Inflation isn’t caused by rising oil prices, rising wages, Russia’s invasion of Ukraine, or greedy corporations. Inflation is not even rising prices in general. Rising prices are the result of inflation. You wouldn’t define a hurricane as a flooded house. Inflation is an increase in the supply of money. Rising prices are not immediate, no more than your home doesn’t immediately flood when a hurricane hits. It takes time for that money to find its way to goods and services, and that includes rent, oil prices, wages, insurance, etc.
Getting off the gold standard in 1971 was our biggest mistake. Government spending was no longer restrained by the amount of gold we held. This led to massive overspending, and the COVID response tested the limits of sanity when it came to deficits. But it never stopped, thanks to baseline budgeting. Despite the pandemic’s end, the trillions in overspending continues today. Deficits are expected to run in excess of $1T per year, indefinitely, likely multi-trillions, every year!
How do we finance these massive deficits? We borrow. The US Treasury sells notes, t-bills, and bonds, with varying maturity dates, to governments worldwide, corporations, pension funds, individuals, et al. Thanks to the US government’s full faith and trust, buyers swoop them up every month with the expectation of getting paid in the future. And when they don’t, the Federal Reserve buys them up, called Quantitative Easing (QE), created after the 2008 meltdown. At the time, the Fed held $600B in UST. By 2021, their balance sheet had swelled to over $9T. And they didn’t just buy UST. They purchased mortgage-backed securities (MBS) too. Today, the balance sheet is just below $8T (they’ve been Quantitative Tightening, QT, selling their holdings).
This is called debt monetization, or in layman’s terms, money printing. It’s all wonky fed-speak, but understanding it is critical if you’re looking for a way to solve the inflation crisis. Fiscal policy creates massive deficits. Monetary policy enables it.

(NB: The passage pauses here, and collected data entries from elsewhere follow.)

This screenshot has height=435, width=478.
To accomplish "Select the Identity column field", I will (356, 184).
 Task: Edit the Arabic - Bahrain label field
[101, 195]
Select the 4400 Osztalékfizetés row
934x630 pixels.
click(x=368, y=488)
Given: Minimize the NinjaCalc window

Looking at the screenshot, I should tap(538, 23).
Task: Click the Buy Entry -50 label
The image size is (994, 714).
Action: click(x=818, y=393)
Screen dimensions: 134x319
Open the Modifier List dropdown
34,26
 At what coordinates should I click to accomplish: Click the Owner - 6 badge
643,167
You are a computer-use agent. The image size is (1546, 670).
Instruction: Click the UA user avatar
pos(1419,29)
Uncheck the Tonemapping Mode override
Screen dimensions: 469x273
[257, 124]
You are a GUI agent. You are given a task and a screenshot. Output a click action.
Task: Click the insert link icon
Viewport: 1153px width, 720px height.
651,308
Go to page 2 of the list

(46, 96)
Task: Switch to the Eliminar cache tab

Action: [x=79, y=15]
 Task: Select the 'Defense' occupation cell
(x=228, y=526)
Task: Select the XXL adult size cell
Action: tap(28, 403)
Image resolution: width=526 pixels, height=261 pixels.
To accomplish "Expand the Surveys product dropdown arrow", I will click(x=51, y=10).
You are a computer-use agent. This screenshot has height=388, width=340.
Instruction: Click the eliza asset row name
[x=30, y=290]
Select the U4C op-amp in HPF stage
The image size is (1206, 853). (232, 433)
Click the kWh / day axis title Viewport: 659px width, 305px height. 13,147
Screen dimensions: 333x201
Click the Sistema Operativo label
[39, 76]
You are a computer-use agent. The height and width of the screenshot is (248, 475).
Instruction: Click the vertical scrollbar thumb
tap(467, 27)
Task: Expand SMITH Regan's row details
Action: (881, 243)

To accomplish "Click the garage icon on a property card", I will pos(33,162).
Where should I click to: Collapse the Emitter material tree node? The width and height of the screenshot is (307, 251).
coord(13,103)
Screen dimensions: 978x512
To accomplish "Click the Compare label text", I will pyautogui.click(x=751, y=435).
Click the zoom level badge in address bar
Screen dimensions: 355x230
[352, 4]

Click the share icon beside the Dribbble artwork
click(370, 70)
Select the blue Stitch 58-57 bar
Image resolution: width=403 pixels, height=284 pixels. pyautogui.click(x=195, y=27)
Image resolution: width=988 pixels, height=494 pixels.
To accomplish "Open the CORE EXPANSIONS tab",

The government alone is responsible for inflation. By spending beyond tax revenues, they inject excess dollars into the economy. Eventually, these dollars will find their way to goods and services and drive up prices. It’s also important to note that if the Fed wants to tackle inflation (part of its dual mandate), it must raise interest rates, not lower them. In 1980, with 13% inflation, rates went as high as 21%. Higher rates discourage borrowing and increase savings where that money can fuel sound investment. Lower rates (like the 0% we had 11 out of the past 15 years) lead to a borrowing frenzy that injects more money into the market and creates more inflation.
In short, inflation is a factor of increased money supply. The solution is simple: massive spending cuts, end QE, and let the markets set rates. While painful, this is the only solution, or we will see another spike in inflation that will dwarf prior readings. If you’re going to smoke a carton a day, don’t expect the cancer treatments to be fun. We got here after years of fiscal insanity. Getting out won’t happen overnight.